1. The ecosystem is poorly put together. (It's been produced by academics rather than professional software developers.)

2. The language provides few tools to guarantee correctness. (No static typing; no interfaces.)

Personally, what I'd love to see is one of the big tech companies come on board and just write their own ecosystem. The Julia language is amazing. The ecosystem needs to be rewritten.

Lots of things are being rewritten. Remember we just released a new neural network library the other day, SimpleChains.jl, and showed that it gave about a 10x speed improvement on modern CPUs with multithreading enabled vs Jax Equinox (and 22x when AVX-512 is enabled) for smaller neural network and matrix-vector types of cases (https://julialang.org/blog/2022/04/simple-chains/). Then there's Lux.jl fixing some major issues of Flux.jl (https://github.com/avik-pal/Lux.jl). Pretty much everything is switching to Enzyme which improves performance quite a bit over Zygote and allows for full mutation support (https://github.com/EnzymeAD/Enzyme.jl). So an entire machine learning stack is already seeing parts release.

Right now we're in a bit of an uncomfortable spot where we have to use Zygote for a few things and then Enzyme for everything else, but the custom rules system is rather close and that's the piece that's needed to make the full transition.

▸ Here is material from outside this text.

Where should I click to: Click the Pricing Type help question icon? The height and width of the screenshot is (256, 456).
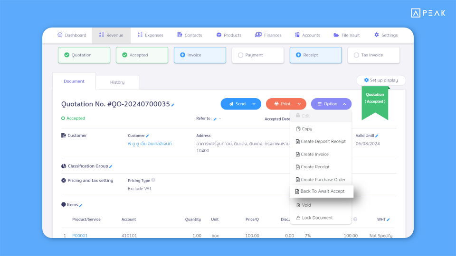pyautogui.click(x=153, y=180)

The fact that things are being rewritten and the primary criteria being looked at is speed IS culturally a big part of the problem. If you don't prioritize provable correctness first, then I guarantee that the code is not correct. And as the complaint explains, incorrect code costs people months and leads them to not trust the result.

Don't believe me? Re-read the blog post about how a major source of bugs is people making assumptions into silent errors by removing bounds checks. Simply being able to re-run the same code in a slow mode with the bounds checks turned back on would undoubtably catch bugs.

Enzyme dev here, so take everything I say as being a bit biased:

While, by design Enzyme is able to run very fast by operating within the compiler (see https://proceedings.neurips.cc/paper/2020/file/9332c513ef44b... for details) -- it aggressively prioritizes correctness. Of course that doesn't mean that there aren't bugs (we're only human and its a large codebase [https://github.com/EnzymeAD/Enzyme], especially if you're trying out newly-added features).

Notably, this is where the current rough edges for Julia users are -- Enzyme will throw an error saying it couldn't prove correctness, rather than running (there is a flag for "making a best guess, but that's off by default"). The exception to this is garbage collection, for which you can either run a static analysis, or stick to the "officially supported" subset of Julia that Enzyme specifies.

Incidentally, this is also where being a cross-language tool is really nice -- namely we can see edge cases/bug reports from any LLVM-based language (C/C++, Fortran, Swift, Rust, Python, Julia, etc). So far the biggest code we've handled (and verified correctness for) was O(1million) lines of LLVM from some C++ template hell.

I will also add that while I absolutely love (and will do everything I can to support) Enzyme being used throughout arbitrary Julia code: in addition to exposing a nice user-facing interface for custom rules in the Enzyme Julia bindings like Chris mentioned, some Julia-specific features (such as full garbage collection support) also need handling in Enzyme.jl, before Enzyme can be considered an "all Julia AD" framework. We are of course working on all of these things (and the more the merrier), but there's only a finite amount of time in the day. [^]

[^] Incidentally, this is in contrast to say C++/Fortran/Swift/etc, where Enzyme has much closer to whole-language coverage than Julia -- this isn't anything against GC/Julia/etc, but we just have things on our todo list.

[ps sorry if this ended up as a dup, I meant to reply deeper in the tree, so I deleted the older comment and moved it here].